## Exercise requirements
Make an exact copy of the entries below, with all images left out.

## Saved data entries
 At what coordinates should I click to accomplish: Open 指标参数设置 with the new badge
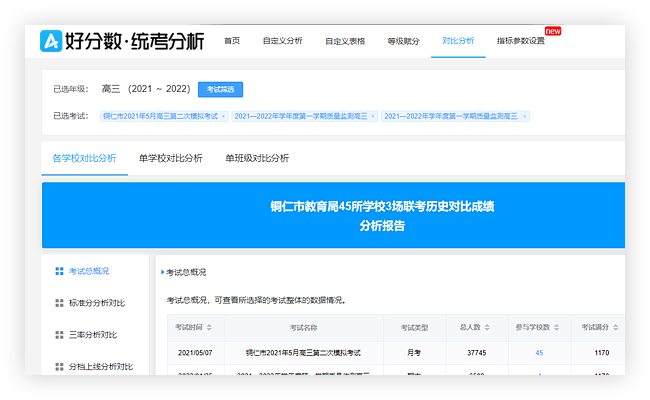pos(523,41)

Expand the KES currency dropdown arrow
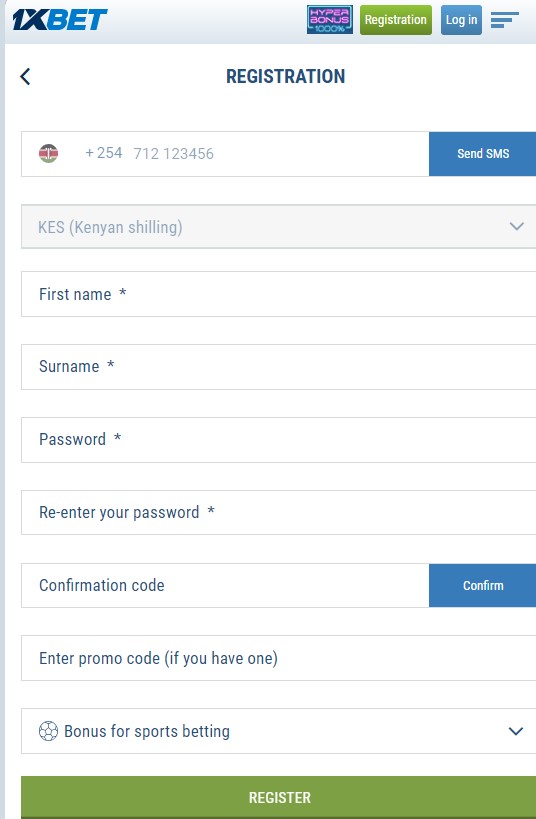[x=517, y=226]
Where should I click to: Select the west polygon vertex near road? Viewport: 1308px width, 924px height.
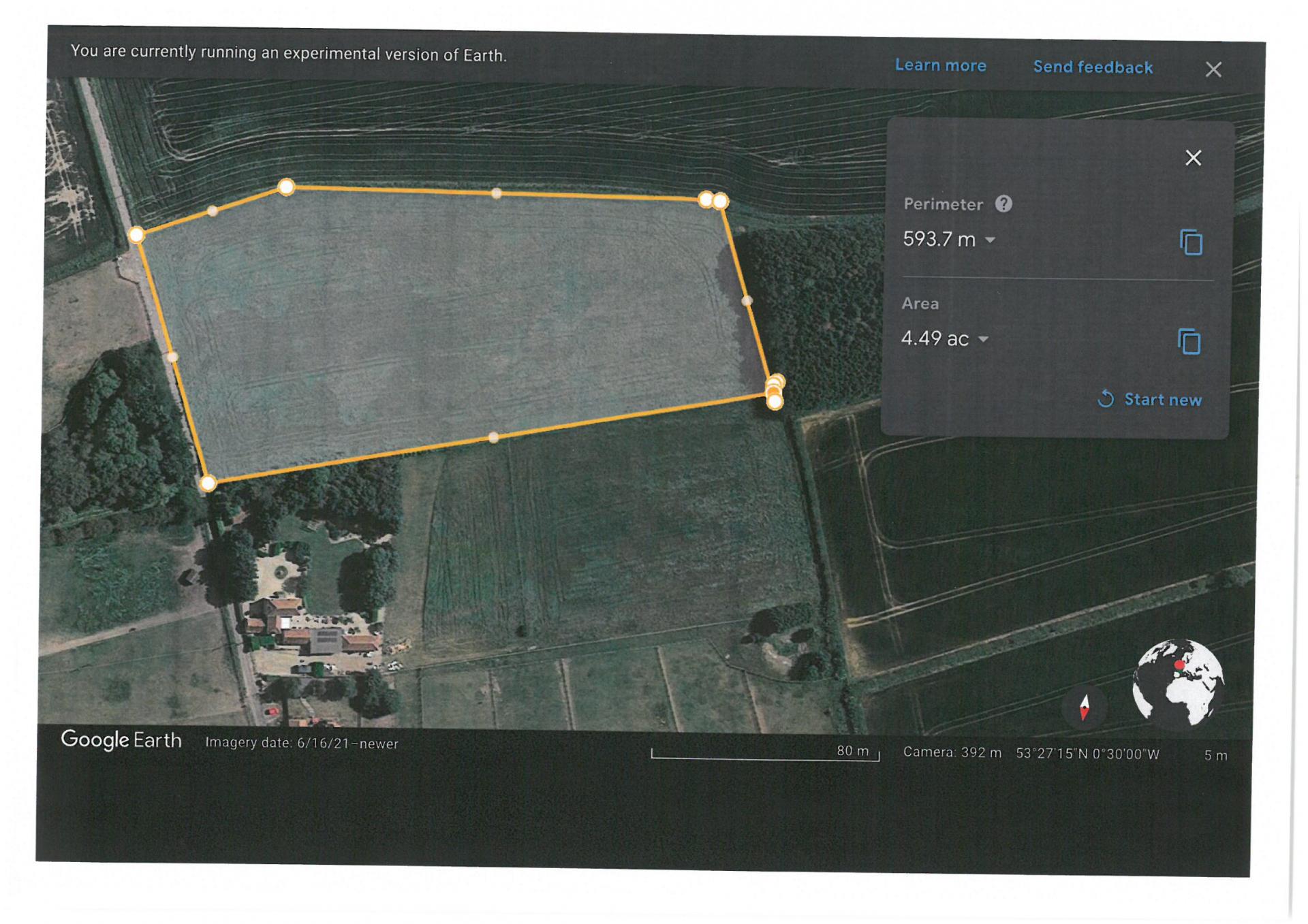tap(136, 235)
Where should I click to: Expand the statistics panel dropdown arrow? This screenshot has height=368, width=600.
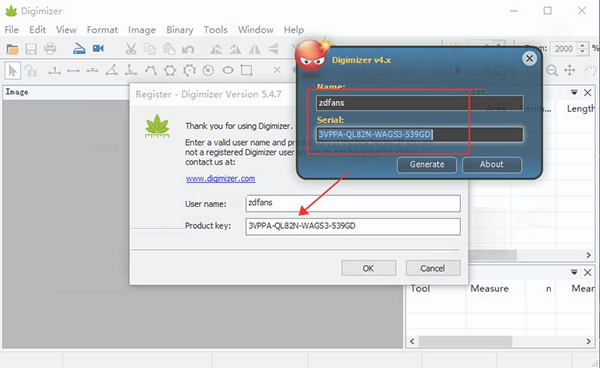(574, 272)
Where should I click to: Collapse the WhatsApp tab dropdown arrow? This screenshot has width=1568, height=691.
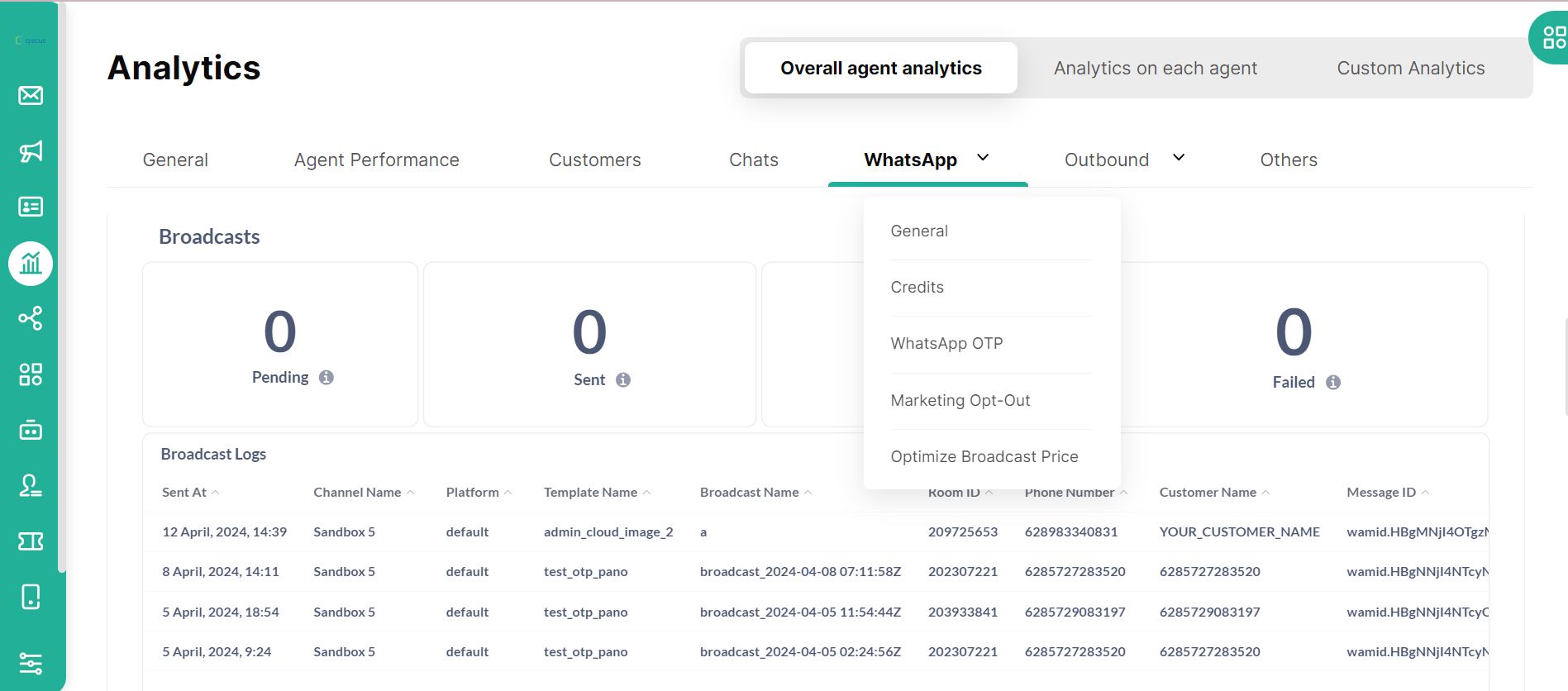coord(983,158)
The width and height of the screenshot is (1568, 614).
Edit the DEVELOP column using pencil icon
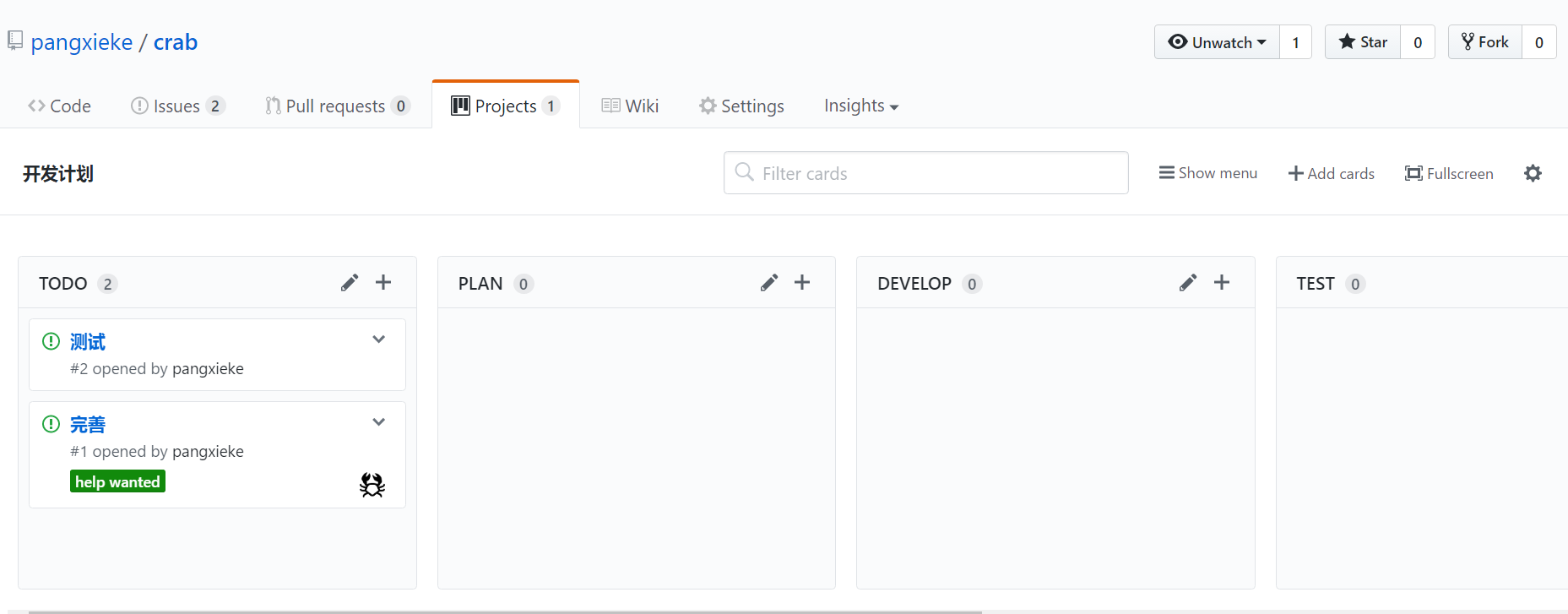tap(1188, 283)
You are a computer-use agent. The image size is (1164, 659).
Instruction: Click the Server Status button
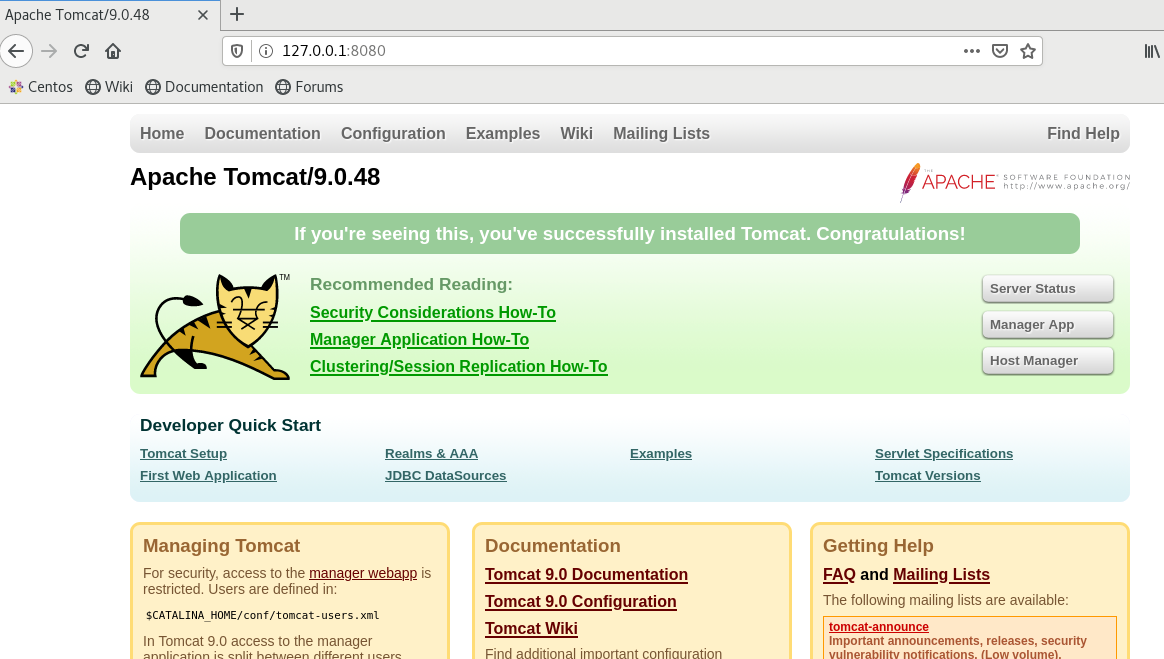coord(1047,289)
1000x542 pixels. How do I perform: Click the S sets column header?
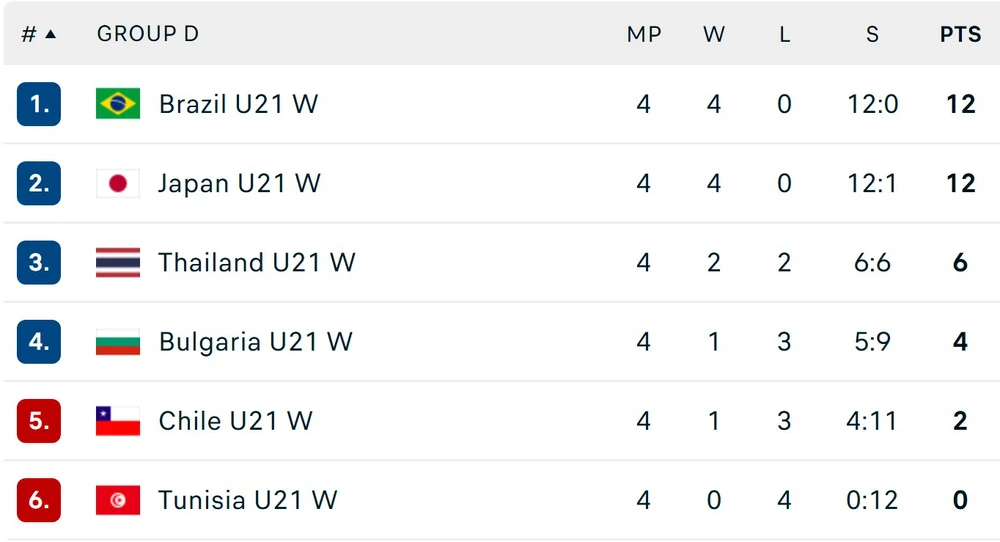tap(872, 34)
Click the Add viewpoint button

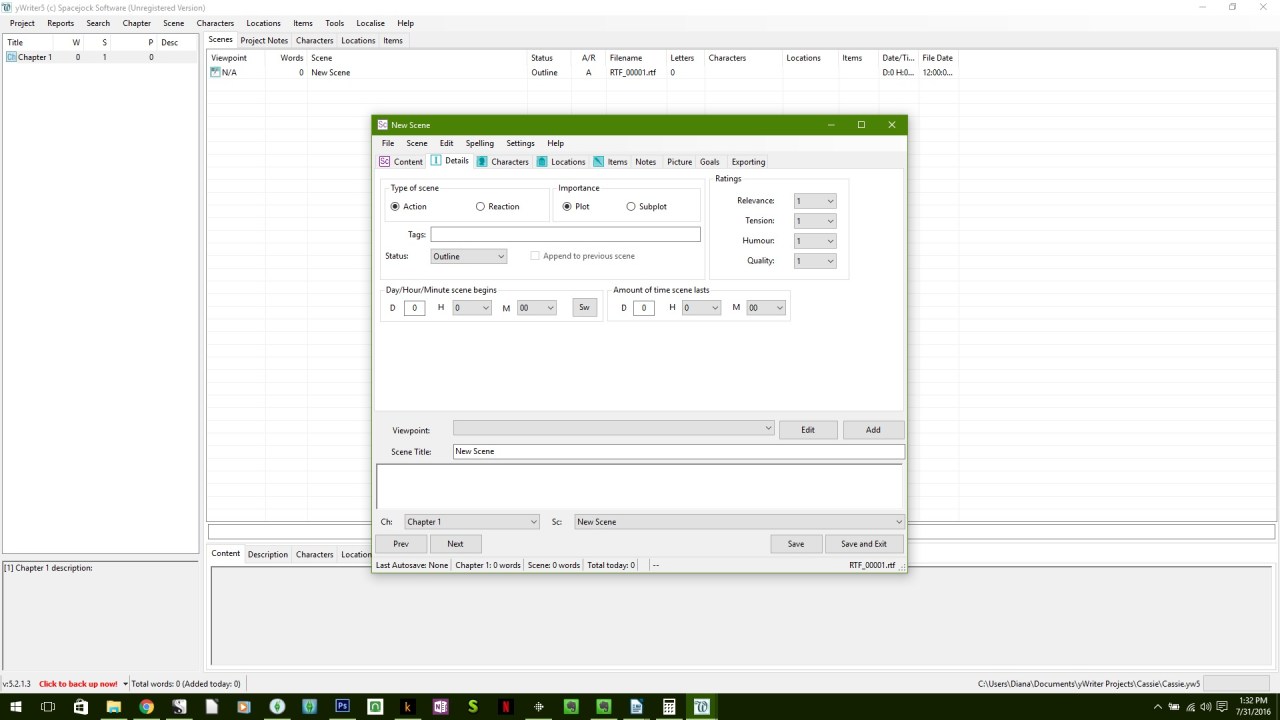pyautogui.click(x=873, y=430)
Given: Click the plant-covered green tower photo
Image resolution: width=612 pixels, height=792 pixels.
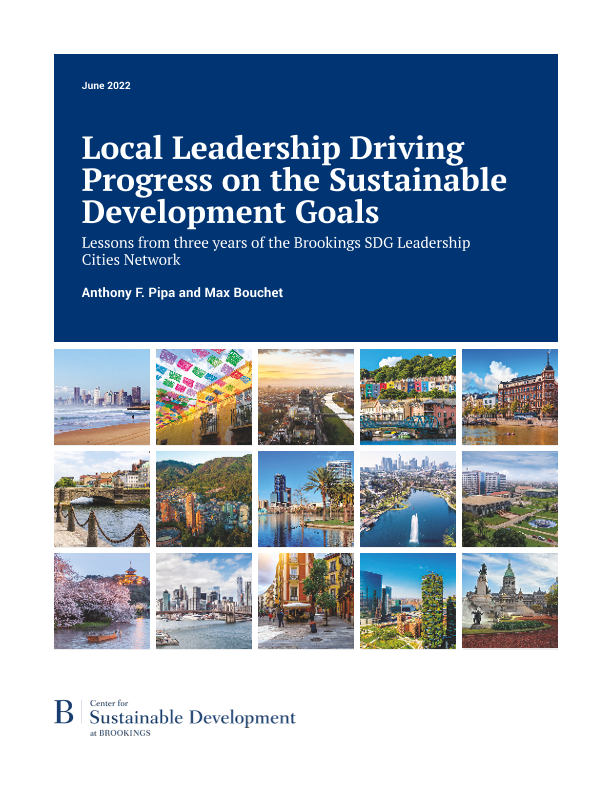Looking at the screenshot, I should click(x=408, y=601).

## Result
 At what coordinates should I click to accomplish: Open 指标参数设置 with the new badge
pos(523,41)

Expand the KES currency dropdown arrow
[x=517, y=226]
Where should I click to: Select the west polygon vertex near road? Viewport: 1308px width, 924px height.
tap(136, 235)
Where should I click to: Expand the statistics panel dropdown arrow? This screenshot has height=368, width=600.
(574, 272)
Where should I click to: Collapse the WhatsApp tab dropdown arrow? This screenshot has width=1568, height=691.
coord(983,158)
The width and height of the screenshot is (1568, 614).
Edit the DEVELOP column using pencil icon
tap(1188, 283)
You are a computer-use agent. The image size is (1164, 659).
Instruction: Click the Server Status button
coord(1047,289)
1000x542 pixels. How do I perform: Click the S sets column header?
tap(872, 34)
Click the Add viewpoint button

pyautogui.click(x=873, y=430)
Given: Click the plant-covered green tower photo
Image resolution: width=612 pixels, height=792 pixels.
Looking at the screenshot, I should click(x=408, y=601).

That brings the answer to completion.